Based on those numbers she said "the signal will be good enough to assign a tuner to record"


----------



## sar840t2 (Mar 1, 2003)

Wild guess - if none of your tuners was on the channel it needed to record, it would have popped up a question on the current tuner asking permission to change the channel on the *other* tuner.

Possibly that popped up and you accidentally responded "No"?


----------



## ej42137 (Feb 16, 2014)

sar840t2 said:


> Wild guess - if none of your tuners was on the channel it needed to record, it would have popped up a question on the current tuner asking permission to change the channel on the *other* tuner.
> 
> Possibly that popped up and you accidentally responded "No"?


It wouldn't make sense to do that unless the unwatched tuners were busy recording, and in my experience it that's the way it works.
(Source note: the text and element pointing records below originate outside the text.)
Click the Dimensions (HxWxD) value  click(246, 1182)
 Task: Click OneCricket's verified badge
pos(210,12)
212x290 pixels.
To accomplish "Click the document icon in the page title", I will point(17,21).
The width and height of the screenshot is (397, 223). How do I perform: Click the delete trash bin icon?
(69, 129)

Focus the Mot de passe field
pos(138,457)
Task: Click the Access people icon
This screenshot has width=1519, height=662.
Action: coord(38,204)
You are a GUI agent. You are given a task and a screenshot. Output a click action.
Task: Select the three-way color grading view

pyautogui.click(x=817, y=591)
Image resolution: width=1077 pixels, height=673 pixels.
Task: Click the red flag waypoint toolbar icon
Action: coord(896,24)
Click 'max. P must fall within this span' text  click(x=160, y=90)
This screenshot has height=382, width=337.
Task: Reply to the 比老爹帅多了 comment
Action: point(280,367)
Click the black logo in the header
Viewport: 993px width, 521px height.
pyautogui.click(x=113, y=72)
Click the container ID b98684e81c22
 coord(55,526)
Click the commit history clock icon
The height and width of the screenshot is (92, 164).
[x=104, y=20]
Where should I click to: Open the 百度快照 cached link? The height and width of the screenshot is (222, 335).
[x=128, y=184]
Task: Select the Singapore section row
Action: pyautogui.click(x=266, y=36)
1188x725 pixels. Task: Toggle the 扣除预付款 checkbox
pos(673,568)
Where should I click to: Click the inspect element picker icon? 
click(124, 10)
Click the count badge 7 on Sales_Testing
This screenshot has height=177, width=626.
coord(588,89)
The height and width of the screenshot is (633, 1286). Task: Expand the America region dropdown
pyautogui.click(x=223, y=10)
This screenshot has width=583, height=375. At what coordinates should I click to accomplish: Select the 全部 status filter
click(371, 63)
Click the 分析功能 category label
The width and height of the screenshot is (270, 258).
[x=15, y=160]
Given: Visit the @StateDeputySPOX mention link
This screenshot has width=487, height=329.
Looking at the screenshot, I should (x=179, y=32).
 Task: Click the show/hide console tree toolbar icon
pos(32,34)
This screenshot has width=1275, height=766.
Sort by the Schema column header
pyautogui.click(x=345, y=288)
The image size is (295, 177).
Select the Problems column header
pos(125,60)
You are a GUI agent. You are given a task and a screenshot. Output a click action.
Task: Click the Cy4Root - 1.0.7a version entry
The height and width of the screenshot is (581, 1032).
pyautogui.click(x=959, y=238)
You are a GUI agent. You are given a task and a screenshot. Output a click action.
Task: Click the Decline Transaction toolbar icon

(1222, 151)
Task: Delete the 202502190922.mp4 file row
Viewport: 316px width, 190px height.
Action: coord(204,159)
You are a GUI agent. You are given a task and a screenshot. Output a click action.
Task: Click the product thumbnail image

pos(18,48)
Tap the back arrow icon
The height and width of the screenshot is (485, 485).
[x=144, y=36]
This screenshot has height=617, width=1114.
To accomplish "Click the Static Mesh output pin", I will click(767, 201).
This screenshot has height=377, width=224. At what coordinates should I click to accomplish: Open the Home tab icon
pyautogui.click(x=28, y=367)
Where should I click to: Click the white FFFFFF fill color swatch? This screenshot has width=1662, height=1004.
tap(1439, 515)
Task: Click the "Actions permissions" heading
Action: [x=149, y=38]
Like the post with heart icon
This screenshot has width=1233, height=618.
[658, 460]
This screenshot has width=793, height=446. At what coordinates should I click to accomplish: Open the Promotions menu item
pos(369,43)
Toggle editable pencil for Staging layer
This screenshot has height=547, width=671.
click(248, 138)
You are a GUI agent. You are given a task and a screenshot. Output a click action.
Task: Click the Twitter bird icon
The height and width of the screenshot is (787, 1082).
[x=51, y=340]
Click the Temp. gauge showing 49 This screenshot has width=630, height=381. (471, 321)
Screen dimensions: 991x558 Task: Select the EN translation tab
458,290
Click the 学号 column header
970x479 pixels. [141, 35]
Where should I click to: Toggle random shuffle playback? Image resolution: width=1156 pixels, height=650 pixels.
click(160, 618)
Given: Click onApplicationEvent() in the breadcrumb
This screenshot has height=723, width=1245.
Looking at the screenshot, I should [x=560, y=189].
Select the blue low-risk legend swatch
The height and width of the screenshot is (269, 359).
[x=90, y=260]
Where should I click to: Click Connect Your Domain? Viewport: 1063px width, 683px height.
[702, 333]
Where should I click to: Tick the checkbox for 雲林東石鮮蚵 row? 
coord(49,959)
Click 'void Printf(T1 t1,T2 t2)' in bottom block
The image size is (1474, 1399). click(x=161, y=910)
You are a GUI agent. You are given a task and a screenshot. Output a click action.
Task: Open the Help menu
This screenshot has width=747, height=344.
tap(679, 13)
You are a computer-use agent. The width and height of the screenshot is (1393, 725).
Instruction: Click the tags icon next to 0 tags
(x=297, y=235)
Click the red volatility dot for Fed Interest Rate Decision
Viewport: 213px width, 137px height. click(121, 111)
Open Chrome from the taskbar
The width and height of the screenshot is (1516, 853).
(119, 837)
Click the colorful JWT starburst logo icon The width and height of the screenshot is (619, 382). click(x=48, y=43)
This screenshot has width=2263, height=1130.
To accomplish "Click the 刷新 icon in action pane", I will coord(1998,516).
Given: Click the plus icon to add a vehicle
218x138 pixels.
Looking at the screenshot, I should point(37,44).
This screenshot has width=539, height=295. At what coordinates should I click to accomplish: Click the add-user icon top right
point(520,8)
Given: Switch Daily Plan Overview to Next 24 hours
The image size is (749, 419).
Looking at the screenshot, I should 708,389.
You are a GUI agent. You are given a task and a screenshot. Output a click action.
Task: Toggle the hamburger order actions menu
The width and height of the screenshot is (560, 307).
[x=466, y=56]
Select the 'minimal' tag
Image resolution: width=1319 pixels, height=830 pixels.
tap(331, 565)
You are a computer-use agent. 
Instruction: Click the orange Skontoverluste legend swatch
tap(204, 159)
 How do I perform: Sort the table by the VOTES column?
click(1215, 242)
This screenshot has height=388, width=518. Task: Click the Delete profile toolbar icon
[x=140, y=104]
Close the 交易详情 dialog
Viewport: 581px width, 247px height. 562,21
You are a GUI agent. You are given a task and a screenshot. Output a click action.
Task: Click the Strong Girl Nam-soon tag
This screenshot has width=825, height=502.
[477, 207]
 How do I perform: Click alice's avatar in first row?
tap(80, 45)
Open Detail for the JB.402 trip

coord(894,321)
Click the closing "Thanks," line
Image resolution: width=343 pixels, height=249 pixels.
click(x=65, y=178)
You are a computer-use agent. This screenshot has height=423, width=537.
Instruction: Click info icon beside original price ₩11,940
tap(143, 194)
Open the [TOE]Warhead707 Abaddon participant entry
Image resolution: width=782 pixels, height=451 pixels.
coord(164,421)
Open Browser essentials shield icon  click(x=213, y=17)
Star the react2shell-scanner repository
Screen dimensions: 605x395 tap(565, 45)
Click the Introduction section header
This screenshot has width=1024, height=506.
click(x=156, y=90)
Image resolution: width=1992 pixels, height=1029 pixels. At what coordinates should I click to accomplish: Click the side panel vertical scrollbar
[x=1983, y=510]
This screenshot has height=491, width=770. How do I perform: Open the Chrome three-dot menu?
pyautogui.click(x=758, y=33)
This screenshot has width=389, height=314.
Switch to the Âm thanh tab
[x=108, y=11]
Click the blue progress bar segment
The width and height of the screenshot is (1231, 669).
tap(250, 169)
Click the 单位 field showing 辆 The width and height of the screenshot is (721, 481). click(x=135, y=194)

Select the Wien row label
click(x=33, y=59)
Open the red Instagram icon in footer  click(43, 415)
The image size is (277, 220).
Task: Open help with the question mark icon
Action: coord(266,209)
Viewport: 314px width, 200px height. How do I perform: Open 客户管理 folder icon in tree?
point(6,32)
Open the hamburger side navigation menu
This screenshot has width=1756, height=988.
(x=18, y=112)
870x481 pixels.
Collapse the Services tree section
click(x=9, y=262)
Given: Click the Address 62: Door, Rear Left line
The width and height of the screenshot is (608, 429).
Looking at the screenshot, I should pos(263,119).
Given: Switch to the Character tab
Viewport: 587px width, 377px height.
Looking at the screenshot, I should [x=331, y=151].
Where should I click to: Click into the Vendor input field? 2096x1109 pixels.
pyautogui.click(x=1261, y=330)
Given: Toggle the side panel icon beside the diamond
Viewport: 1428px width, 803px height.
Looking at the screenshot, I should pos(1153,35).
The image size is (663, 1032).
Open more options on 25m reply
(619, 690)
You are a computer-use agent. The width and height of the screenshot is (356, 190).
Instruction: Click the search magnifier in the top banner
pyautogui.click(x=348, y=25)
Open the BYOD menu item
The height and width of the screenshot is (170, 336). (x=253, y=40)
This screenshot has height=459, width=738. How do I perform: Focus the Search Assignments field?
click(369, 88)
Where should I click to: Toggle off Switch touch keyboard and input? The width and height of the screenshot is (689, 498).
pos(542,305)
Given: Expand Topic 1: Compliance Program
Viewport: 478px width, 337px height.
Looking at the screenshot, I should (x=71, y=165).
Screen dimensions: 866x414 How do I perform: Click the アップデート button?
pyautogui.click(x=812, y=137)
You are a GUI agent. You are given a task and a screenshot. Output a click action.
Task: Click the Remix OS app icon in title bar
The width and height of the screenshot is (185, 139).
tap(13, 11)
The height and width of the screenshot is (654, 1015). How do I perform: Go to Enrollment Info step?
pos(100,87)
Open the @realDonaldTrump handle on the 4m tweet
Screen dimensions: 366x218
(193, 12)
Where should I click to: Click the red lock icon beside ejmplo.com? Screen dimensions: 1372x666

The TiVo CSR's explanation makes little sense as well, I think he was just trying to avoid admitting he didn't know. Channel surfing isn't going to be a problem unless all tuners are busy recording, which OP said was not the case; my wife channel surfs all the time, and we only see that message when all tuners are in use. I'm sure that there was some other reason it had a problem allocating a tuner, perhaps a bug.


----------



## jrtroo (Feb 4, 2008)

Once in a while it may attempt to change the tuner being watched even though others are free or recording suggestions.


----------



## UCLABB (May 29, 2012)

ej42137 said:


> It wouldn't make sense to do that unless the unwatched tuners were busy recording, and in my experience it that's the way it works. The TiVo CSR's explanation makes little sense as well, I think he was just trying to avoid admitting he didn't know. Channel surfing isn't going to be a problem unless all tuners are busy recording, which OP said was not the case; my wife channel surfs all the time, and we only see that message when all tuners are in use. I'm sure that there was some other reason it had a problem allocating a tuner, perhaps a bug.


First, one can't channel surf if all the tuners are recording unless you just surf the recording channels. In theory it should pop up if all but one tuner is recording and another recording is about to commence. However, I'm pretty sure I've had it pop up when there were more than one tuner available, probably just a glitch. None of this answers the op. Signal strength of 72 seems like on the low side and maybe it was lower the instant it was supposed to start recording? Sometimes crap happens. About once every two months or so I'll get a recording that just stops before the show is over for seemingly no reason.


----------



## JoeKustra (Dec 7, 2012)

UCLABB said:


> First, one can't channel surf if all the tuners are recording unless you just surf the recording channels. In theory it should pop up if all but one tuner is recording and another recording is about to commence. However, I'm pretty sure I've had it pop up when there were more than one tuner available, probably just a glitch. None of this answers the op. Signal strength of 72 seems like on the low side and maybe it was lower the instant it was supposed to start recording? Sometimes crap happens. About once every two months or so I'll get a recording that just stops before the show is over for seemingly no reason.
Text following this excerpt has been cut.